**Task item**
Below are lines of data; restate word for word those running from the line containing "Click the white bar for HARDWICK, Colleen" to the line containing "Viewport: 1464px width, 812px height.", inclusive, and no others.

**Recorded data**
━━━━━━━━━━━━━━━━
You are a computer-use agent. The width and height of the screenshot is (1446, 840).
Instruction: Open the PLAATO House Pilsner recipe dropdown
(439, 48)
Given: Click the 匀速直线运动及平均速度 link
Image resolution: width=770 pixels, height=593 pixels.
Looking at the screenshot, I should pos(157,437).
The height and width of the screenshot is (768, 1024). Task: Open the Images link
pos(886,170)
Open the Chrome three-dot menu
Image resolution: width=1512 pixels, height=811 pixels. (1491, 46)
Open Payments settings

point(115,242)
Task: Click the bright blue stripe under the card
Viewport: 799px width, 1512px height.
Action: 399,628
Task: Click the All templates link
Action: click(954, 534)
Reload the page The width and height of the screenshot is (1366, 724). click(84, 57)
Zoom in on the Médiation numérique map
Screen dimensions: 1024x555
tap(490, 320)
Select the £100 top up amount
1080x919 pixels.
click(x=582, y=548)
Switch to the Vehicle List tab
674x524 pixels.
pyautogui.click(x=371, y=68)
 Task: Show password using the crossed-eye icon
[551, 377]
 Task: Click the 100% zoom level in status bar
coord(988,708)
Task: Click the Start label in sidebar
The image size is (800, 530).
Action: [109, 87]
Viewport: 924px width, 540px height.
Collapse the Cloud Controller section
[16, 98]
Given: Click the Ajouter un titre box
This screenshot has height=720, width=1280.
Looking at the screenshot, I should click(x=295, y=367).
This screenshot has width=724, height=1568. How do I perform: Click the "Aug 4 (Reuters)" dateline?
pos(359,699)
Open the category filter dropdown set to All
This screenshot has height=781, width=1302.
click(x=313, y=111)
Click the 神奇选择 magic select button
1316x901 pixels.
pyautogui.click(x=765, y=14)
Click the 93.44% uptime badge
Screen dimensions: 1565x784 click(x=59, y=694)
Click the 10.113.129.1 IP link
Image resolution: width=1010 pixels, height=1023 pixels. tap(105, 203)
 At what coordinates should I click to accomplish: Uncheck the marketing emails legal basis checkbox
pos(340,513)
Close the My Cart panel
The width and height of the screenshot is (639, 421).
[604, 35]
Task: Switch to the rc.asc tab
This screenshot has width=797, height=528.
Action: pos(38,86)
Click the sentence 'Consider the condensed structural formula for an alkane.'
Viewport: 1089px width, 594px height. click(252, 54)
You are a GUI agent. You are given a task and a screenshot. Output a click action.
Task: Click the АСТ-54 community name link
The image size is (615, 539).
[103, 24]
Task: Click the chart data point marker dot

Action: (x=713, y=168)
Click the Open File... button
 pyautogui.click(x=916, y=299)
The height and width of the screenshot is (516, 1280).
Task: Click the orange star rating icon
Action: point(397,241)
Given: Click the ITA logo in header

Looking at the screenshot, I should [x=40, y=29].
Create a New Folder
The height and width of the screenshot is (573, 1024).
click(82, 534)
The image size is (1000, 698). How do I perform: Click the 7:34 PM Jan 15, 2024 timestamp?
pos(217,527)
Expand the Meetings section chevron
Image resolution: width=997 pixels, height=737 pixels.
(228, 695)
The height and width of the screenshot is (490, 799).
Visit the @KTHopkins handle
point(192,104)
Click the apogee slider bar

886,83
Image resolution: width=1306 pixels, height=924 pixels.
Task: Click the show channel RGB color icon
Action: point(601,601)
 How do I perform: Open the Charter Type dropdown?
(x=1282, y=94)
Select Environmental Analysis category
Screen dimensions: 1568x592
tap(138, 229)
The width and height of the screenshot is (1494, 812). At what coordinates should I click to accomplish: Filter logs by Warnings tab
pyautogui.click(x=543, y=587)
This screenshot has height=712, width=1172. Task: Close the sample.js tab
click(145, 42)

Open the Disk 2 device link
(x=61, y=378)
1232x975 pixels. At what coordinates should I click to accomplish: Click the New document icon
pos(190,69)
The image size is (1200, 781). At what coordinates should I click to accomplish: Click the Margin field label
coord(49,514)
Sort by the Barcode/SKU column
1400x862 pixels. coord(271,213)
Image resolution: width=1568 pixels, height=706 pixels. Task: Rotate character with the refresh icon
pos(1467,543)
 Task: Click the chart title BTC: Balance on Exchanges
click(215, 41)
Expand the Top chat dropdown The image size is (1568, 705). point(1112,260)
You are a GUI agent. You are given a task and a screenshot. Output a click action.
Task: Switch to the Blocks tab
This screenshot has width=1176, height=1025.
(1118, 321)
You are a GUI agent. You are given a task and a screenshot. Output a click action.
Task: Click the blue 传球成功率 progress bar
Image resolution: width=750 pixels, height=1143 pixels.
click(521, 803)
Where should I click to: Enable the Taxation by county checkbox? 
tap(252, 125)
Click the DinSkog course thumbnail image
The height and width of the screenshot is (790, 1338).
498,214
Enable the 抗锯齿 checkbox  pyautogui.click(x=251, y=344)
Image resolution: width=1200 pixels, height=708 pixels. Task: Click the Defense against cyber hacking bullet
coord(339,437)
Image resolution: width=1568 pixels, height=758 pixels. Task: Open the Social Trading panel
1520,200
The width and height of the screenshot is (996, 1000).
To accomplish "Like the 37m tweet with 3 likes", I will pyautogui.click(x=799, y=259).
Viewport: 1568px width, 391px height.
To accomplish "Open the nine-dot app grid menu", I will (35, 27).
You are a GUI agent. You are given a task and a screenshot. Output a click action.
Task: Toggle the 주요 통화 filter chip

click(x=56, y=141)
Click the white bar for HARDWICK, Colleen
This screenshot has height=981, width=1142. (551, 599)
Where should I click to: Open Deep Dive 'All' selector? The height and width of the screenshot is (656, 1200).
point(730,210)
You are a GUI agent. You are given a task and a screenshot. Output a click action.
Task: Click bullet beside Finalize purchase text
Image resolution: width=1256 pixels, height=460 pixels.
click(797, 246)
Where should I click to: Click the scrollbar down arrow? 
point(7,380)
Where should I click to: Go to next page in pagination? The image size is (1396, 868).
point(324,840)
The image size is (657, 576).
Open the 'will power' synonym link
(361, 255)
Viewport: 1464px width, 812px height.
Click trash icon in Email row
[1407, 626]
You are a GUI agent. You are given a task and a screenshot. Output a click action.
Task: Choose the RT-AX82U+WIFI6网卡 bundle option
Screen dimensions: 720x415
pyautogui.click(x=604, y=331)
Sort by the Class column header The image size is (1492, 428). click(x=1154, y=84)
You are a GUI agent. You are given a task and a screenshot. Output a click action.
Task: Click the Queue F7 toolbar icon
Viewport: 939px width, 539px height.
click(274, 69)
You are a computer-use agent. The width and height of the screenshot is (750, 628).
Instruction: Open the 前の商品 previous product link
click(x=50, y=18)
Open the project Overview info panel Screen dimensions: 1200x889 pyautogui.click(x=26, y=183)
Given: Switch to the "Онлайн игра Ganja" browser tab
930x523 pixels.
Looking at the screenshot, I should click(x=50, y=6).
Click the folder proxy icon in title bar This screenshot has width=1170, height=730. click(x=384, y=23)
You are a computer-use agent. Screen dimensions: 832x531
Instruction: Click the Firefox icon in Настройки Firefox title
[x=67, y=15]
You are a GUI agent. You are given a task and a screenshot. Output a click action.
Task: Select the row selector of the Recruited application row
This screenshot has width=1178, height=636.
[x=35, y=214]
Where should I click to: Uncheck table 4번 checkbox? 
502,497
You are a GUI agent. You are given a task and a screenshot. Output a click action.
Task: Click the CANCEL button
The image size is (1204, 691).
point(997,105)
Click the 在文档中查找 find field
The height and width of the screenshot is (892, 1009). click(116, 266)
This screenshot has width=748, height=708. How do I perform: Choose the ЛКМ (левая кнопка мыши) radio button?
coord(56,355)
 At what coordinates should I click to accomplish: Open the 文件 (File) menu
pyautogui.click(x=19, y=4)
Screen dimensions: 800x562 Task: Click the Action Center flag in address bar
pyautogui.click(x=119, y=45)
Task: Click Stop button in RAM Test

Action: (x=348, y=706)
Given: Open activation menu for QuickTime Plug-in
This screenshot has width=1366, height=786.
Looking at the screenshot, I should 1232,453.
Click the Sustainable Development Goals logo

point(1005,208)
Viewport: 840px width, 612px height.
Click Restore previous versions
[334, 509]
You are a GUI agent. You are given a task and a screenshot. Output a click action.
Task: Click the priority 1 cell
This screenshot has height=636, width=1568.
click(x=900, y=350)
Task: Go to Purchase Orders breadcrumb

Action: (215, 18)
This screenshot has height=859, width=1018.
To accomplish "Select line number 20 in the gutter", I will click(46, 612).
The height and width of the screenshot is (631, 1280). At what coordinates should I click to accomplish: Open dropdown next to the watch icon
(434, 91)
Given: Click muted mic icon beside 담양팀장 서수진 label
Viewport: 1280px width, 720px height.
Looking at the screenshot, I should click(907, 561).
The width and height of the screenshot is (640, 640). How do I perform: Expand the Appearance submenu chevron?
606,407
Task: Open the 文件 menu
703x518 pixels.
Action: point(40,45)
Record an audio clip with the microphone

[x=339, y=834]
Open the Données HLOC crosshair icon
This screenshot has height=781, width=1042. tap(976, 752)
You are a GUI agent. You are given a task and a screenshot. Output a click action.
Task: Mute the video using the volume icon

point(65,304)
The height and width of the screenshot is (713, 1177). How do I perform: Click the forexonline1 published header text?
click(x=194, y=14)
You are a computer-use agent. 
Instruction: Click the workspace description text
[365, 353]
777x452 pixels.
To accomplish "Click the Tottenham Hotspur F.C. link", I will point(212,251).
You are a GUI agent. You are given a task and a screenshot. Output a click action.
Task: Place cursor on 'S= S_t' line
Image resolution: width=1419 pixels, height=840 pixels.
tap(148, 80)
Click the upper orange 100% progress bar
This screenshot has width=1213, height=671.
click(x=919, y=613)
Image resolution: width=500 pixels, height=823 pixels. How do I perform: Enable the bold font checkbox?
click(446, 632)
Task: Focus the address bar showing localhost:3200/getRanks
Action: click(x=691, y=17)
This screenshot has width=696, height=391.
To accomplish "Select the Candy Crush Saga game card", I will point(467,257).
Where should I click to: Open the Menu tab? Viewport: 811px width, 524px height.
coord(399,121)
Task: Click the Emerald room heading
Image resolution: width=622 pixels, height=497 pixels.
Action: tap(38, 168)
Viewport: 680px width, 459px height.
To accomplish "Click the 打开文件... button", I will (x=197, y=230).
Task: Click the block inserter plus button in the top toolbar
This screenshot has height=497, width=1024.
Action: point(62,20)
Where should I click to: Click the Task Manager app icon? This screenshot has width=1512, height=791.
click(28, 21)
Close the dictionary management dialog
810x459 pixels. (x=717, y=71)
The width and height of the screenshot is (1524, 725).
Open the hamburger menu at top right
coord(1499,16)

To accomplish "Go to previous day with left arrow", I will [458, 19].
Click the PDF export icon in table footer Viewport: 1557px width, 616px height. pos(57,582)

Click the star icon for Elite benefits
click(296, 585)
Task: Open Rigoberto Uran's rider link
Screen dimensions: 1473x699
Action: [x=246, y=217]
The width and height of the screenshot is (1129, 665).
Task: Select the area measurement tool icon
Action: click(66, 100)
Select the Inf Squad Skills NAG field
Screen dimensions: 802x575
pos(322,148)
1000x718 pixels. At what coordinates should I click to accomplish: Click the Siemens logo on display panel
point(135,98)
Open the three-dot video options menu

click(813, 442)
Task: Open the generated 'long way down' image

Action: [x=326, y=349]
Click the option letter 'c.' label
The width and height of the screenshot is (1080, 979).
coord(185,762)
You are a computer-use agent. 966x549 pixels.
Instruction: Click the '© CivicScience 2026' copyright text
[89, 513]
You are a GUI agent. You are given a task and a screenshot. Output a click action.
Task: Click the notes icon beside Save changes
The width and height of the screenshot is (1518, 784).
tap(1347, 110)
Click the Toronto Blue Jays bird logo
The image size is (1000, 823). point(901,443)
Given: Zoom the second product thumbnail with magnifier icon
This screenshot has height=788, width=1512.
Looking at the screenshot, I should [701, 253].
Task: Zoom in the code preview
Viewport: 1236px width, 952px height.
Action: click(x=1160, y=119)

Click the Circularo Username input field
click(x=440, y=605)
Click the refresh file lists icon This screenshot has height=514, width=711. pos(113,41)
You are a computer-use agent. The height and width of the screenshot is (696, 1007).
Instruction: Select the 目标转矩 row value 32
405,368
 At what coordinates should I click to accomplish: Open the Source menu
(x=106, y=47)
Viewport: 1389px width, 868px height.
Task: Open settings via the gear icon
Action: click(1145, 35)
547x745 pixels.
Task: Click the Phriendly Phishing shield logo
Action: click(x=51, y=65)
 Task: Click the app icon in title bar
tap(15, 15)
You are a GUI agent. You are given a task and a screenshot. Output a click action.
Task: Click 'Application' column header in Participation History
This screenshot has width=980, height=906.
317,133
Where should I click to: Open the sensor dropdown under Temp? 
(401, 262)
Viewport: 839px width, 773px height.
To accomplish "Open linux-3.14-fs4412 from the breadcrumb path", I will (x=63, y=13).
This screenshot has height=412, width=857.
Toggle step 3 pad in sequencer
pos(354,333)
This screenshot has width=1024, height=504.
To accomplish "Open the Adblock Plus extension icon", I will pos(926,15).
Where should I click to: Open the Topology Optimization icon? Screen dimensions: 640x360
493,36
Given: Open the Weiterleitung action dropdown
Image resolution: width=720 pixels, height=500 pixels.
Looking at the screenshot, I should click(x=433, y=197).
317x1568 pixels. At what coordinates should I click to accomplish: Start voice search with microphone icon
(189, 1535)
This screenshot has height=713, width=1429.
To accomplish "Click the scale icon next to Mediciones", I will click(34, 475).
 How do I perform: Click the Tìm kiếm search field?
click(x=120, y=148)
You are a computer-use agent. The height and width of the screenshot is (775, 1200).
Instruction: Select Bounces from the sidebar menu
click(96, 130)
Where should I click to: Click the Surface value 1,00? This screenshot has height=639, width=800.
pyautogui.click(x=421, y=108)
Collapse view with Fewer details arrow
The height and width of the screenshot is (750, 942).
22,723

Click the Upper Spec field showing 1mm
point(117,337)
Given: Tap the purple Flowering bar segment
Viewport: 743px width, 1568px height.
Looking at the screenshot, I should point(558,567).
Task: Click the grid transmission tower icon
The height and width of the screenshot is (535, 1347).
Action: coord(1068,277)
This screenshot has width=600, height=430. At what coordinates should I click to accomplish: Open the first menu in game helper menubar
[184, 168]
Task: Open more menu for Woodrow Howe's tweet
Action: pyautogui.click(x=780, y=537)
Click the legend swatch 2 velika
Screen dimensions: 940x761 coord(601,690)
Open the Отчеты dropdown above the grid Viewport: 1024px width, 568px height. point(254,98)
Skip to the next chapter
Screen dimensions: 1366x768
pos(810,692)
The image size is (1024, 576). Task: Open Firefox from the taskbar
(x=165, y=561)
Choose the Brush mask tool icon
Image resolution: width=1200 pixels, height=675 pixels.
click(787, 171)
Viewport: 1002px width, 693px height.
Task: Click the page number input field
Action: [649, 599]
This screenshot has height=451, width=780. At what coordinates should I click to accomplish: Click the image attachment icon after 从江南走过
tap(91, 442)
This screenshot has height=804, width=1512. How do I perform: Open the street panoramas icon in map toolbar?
━━━━━━━━━━━━━━━━
**Your solution**
Click the white bar for HARDWICK, Colleen
This screenshot has height=981, width=1142. (551, 599)
Where should I click to: Open Deep Dive 'All' selector? The height and width of the screenshot is (656, 1200).
point(730,210)
You are a GUI agent. You are given a task and a screenshot. Output a click action.
Task: Click bullet beside Finalize purchase text
Image resolution: width=1256 pixels, height=460 pixels.
click(797, 246)
Where should I click to: Click the scrollbar down arrow? 
point(7,380)
Where should I click to: Go to next page in pagination? The image size is (1396, 868).
point(324,840)
The image size is (657, 576).
Open the 'will power' synonym link
(361, 255)
Viewport: 1464px width, 812px height.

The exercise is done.